REQUIRED WORK —
Give again, word for word, the lines below that run from the line with "Image resolution: width=456" through the line with "How do I perform: Go". Drop the pictures.

------ INPUT RECORDS

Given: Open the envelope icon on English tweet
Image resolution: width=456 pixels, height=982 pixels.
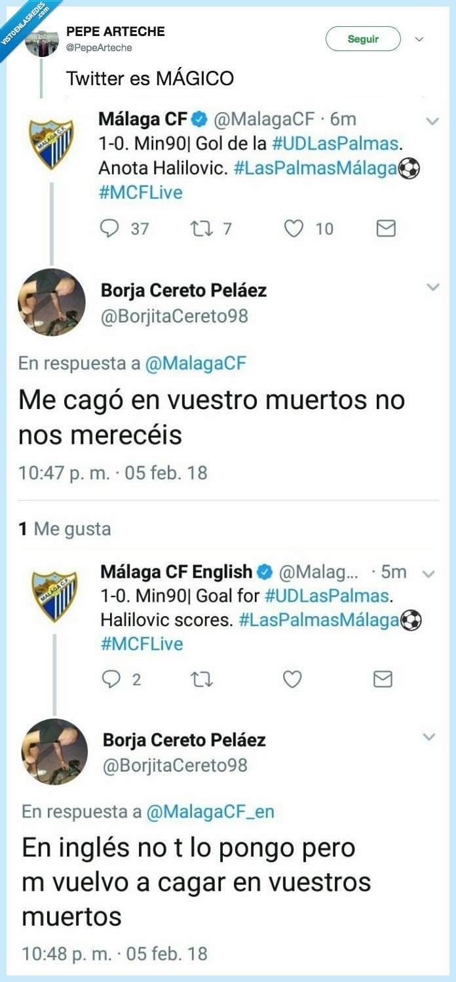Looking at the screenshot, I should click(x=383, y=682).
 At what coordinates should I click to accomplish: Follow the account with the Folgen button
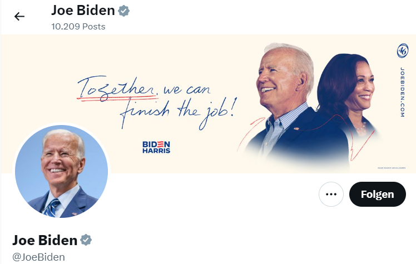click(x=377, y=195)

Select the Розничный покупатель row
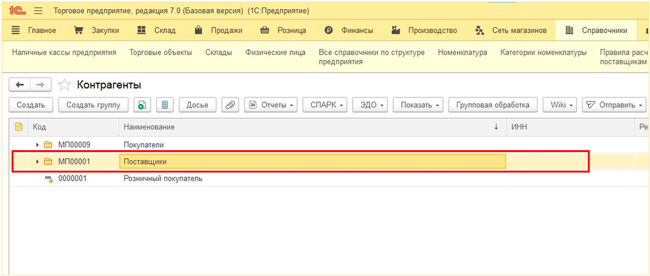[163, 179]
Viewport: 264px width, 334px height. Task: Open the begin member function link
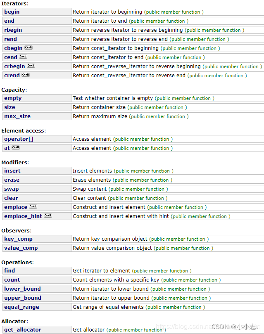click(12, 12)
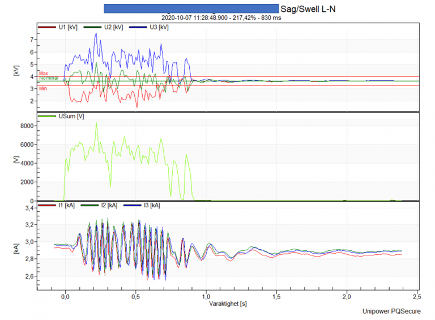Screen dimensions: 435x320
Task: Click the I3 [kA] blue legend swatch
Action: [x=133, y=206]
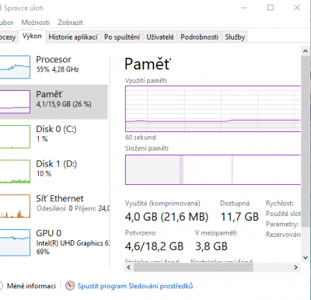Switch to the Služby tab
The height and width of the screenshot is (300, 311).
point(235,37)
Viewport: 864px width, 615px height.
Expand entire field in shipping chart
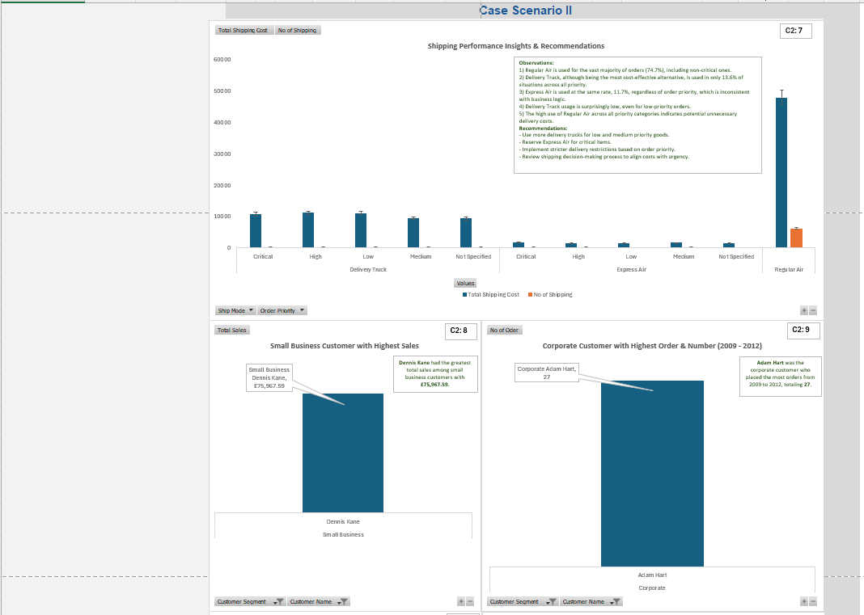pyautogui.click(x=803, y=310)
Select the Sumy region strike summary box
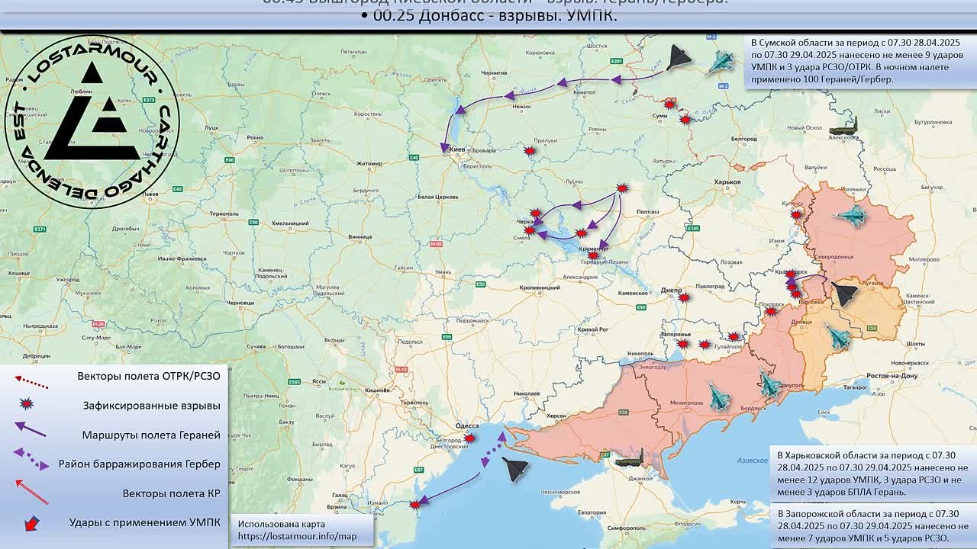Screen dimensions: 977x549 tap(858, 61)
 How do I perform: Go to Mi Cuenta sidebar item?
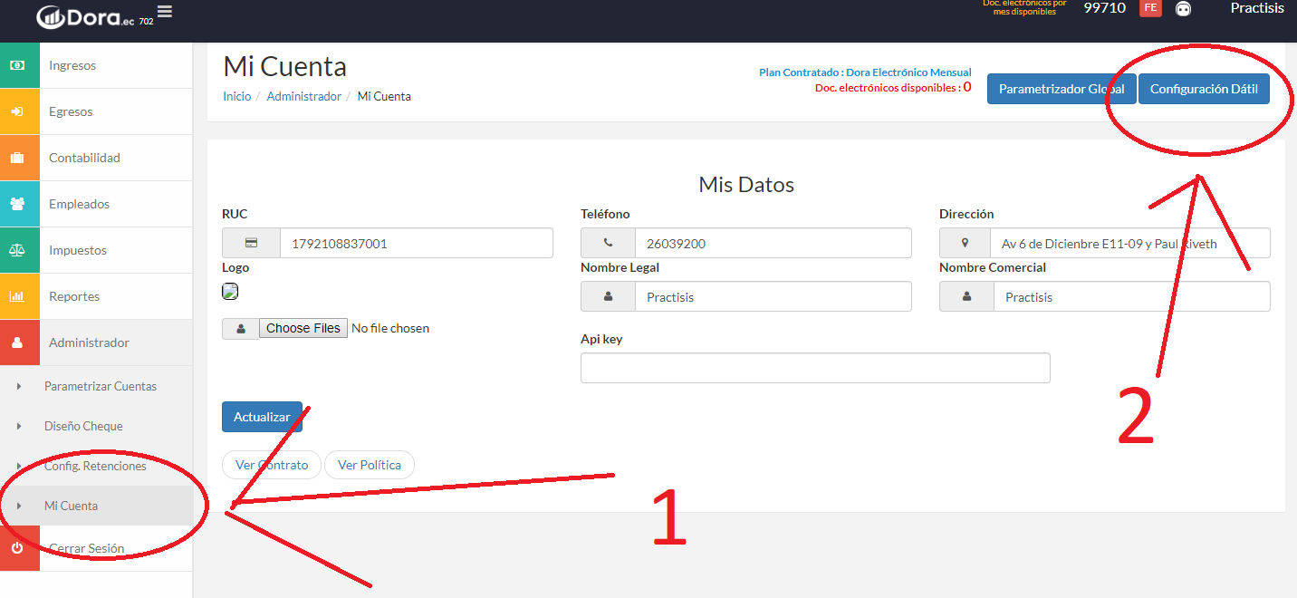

------------
------ INPUT RECORDS

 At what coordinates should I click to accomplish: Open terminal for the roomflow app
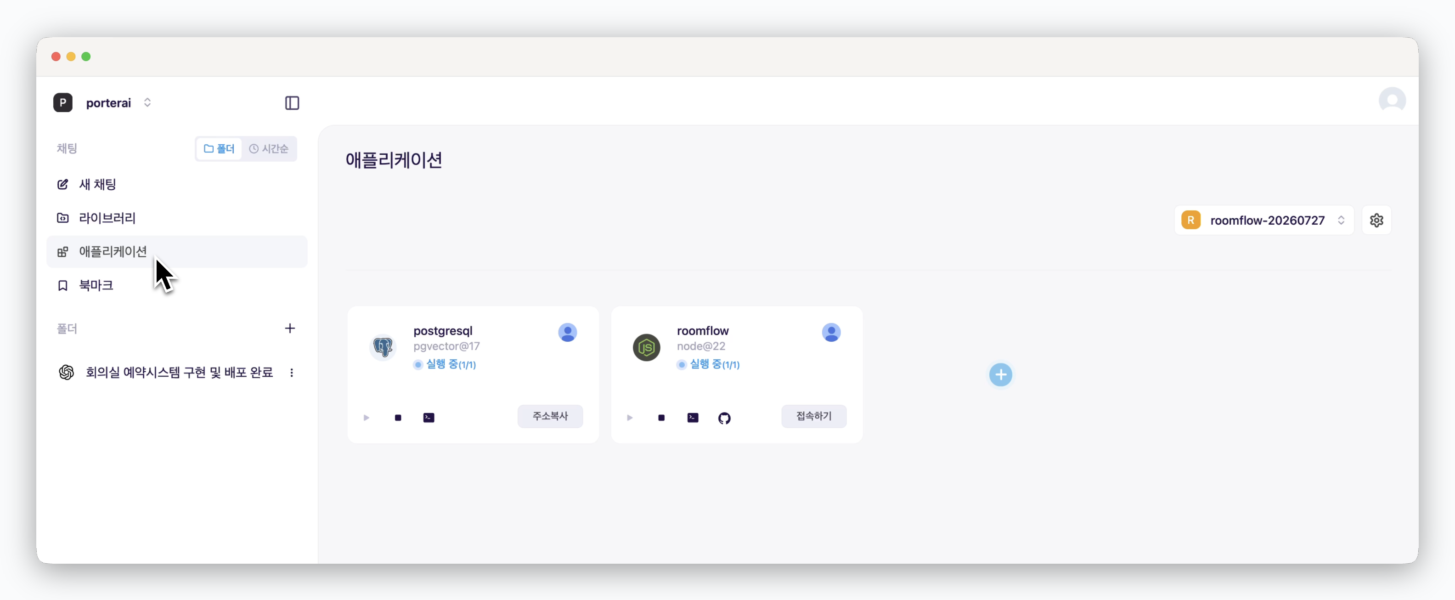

------------

SOLUTION —
Image resolution: width=456 pixels, height=982 pixels.
Looking at the screenshot, I should click(x=383, y=682).
 At what coordinates should I click to accomplish: Follow the account with the Folgen button
click(x=377, y=195)

Select the Розничный покупатель row
[163, 179]
Viewport: 264px width, 334px height. Task: Open the begin member function link
click(12, 12)
Screen dimensions: 435x320
Task: Click the I3 [kA] blue legend swatch
Action: [x=133, y=206]
Switch to the Služby tab
The height and width of the screenshot is (300, 311).
point(235,37)
Viewport: 864px width, 615px height.
Expand entire field in shipping chart
pyautogui.click(x=803, y=310)
Select the Sumy region strike summary box
Screen dimensions: 977x549 tap(858, 61)
 How do I perform: Go to Mi Cuenta sidebar item?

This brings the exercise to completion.